54. In Opinion 294 (2017), the Assembly also called on the Committee of Ministers to return to zero real growth in the Council of Europe’s budget, equivalent at least to the inflation rate for France, to enhance the Organisation’s operational capacity. This is a call which the Secretary General would have implemented for the 2018-2019 biennium if two of the 47 States represented in the Committee of Ministers had not refused outright. As the Financial Regulations provide for the budget to be adopted by a two-thirds majority, it is surprising that the Secretary General did not press the matter further.
55. A new Secretary General of the Council of Europe, to take office on 1 October 2019 for a five-year term, is to be elected by the Assembly during the June 2019 part-session.
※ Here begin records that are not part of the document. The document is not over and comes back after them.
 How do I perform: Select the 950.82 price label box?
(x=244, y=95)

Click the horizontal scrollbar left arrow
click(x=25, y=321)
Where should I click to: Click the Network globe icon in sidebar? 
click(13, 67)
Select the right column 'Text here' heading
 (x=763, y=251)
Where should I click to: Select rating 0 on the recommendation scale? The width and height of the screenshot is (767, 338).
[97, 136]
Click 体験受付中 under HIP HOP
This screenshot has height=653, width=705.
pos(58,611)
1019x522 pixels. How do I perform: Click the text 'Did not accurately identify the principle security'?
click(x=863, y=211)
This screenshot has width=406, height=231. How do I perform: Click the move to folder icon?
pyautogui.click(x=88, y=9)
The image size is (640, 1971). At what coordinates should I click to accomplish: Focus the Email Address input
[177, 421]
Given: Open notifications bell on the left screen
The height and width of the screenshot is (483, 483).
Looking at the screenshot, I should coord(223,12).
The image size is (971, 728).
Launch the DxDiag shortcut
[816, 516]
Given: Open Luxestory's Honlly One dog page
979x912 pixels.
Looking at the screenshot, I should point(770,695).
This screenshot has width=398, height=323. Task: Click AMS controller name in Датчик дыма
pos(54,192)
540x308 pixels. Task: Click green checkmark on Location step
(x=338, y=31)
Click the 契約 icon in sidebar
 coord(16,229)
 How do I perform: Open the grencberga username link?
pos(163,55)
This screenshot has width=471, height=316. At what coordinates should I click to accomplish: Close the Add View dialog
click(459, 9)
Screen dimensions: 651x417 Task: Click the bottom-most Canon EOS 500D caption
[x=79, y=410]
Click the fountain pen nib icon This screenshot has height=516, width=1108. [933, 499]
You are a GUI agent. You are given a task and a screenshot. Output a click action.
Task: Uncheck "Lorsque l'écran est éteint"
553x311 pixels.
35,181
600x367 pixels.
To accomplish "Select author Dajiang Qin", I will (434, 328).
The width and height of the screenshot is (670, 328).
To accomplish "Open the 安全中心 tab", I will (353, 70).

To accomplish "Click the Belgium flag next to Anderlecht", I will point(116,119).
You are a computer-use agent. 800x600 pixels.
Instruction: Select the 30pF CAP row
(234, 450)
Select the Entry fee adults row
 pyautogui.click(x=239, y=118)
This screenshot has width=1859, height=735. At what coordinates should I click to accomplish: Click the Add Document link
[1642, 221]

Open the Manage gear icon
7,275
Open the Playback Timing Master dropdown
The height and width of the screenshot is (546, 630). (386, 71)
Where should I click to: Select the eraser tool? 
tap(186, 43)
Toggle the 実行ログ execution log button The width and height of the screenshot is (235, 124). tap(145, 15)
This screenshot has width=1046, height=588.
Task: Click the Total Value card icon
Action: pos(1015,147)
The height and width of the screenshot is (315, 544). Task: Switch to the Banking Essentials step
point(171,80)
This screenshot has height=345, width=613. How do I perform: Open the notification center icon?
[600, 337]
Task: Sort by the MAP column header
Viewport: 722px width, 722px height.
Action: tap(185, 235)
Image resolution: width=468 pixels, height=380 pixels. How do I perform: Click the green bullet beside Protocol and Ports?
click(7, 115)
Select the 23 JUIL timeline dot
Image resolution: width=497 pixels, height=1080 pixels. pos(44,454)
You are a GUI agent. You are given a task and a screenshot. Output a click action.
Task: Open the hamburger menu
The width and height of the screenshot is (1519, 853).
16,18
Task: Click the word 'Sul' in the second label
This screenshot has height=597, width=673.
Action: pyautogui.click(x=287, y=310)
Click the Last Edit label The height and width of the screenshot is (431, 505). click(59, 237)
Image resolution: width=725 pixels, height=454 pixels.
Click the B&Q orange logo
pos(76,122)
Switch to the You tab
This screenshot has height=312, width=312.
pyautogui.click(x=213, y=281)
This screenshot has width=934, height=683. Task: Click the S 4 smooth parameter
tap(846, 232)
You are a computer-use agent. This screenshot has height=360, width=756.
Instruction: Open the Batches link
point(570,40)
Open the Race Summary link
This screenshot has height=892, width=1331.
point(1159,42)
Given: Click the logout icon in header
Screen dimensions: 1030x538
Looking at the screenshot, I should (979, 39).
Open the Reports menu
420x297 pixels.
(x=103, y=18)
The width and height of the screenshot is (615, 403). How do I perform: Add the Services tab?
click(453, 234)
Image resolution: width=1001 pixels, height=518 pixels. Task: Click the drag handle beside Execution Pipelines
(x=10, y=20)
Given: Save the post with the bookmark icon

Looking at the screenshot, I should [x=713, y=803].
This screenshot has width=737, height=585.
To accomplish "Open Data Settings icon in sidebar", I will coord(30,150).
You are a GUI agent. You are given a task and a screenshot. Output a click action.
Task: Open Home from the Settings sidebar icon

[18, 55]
In this connection, it would be desirable for the Committee of Ministers to make a firm commitment to ensure real budget growth for the Council of Europe for five years, or zero real growth to take account of inflation alone. This would be a strong sign of support from member States to the future Secretary General.
56. In the final analysis, the contingency plan presented by the Secretary General is linked to the Russian Federation’s non-payment of its contribution for 2019 and the unpaid contributions for 2017 and 2018, and amounts to a redundancy scheme. But it is always possible that such a situation will not arise. The decision adopted by the Committee of Ministers of the Council of Europe at its 129th session (Helsinki, 17 May 2019) on “A shared responsibility for democratic security in Europe – Ensuring respect for rights and obligations, principles, standards and values” may have paved the way for a possible solution. At the end of the process, the Russian delegation may decide to return to the Assembly and settle its unpaid contributions. If it were not the case, the Assembly, recalling its Recommendation 2153 (2019) “Role and mission of the Parliamentary Assembly: main challenges for the future”, may ask the Committee of Ministers to apply Article 9 of the Statute of the Council of Europe. Due to the current volatile political environment and related uncertainties, this report does not and cannot take into account consequences for the activities, operations, sustainability and future of the Council of Europe in the event that the contingency plan needs to be executed.